→ **WHAT IS NEEDED**:
Go through the data and copy each line that holds "computer".
START ENTRIES PROVIDED
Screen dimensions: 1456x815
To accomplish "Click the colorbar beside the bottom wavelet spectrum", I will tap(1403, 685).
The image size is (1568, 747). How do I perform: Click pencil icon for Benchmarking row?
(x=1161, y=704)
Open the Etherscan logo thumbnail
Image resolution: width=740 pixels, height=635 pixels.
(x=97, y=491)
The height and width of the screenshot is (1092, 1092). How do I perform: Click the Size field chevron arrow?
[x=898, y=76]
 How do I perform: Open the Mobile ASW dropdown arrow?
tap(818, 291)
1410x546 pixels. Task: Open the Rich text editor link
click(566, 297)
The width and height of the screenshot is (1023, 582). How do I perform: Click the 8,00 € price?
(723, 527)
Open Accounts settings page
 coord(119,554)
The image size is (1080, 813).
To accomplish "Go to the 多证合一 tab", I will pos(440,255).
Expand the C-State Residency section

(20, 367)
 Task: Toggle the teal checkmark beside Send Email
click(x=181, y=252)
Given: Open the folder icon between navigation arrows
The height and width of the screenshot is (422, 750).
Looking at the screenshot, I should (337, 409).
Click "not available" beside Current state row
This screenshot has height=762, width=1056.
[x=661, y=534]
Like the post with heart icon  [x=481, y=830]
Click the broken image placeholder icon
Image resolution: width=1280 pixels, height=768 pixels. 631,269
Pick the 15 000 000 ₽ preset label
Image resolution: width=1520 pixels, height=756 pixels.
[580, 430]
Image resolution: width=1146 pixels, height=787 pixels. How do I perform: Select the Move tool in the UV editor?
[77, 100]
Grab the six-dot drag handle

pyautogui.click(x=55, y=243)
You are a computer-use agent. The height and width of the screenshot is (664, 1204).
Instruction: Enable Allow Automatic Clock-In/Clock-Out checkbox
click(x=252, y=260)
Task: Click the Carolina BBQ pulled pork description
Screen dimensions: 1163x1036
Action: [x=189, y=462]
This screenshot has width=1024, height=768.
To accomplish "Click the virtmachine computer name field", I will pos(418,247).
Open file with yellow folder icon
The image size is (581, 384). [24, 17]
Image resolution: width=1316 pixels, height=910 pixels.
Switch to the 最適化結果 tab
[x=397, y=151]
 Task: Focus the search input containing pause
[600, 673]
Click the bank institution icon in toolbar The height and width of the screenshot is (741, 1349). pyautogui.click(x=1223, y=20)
END ENTRIES PROVIDED
→ **WRITTEN ANSWER**:
You are a computer-use agent. The height and width of the screenshot is (664, 1204).
To accomplish "Click the virtmachine computer name field", I will pos(418,247).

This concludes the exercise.